Copy the material below line for line, without changing anything.

═════ Listing

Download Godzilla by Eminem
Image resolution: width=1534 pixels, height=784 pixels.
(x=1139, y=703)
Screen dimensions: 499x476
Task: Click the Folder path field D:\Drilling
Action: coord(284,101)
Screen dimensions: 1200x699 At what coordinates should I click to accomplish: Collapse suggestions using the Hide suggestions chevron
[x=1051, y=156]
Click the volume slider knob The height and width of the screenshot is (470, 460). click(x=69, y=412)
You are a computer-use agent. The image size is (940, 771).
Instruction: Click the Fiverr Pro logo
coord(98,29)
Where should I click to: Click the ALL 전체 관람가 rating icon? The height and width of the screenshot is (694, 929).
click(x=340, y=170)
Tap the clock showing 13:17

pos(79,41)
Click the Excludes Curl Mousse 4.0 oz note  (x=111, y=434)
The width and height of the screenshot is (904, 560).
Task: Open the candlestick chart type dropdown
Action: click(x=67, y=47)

══════════

(The reply)
Download Godzilla by Eminem
Image resolution: width=1534 pixels, height=784 pixels.
(x=1139, y=703)
Screen dimensions: 499x476
Task: Click the Folder path field D:\Drilling
Action: coord(284,101)
Screen dimensions: 1200x699 At what coordinates should I click to accomplish: Collapse suggestions using the Hide suggestions chevron
[x=1051, y=156]
Click the volume slider knob The height and width of the screenshot is (470, 460). click(x=69, y=412)
You are a computer-use agent. The image size is (940, 771).
Instruction: Click the Fiverr Pro logo
coord(98,29)
Where should I click to: Click the ALL 전체 관람가 rating icon? The height and width of the screenshot is (694, 929).
click(x=340, y=170)
Tap the clock showing 13:17

pos(79,41)
Click the Excludes Curl Mousse 4.0 oz note  (x=111, y=434)
The width and height of the screenshot is (904, 560).
Task: Open the candlestick chart type dropdown
Action: click(x=67, y=47)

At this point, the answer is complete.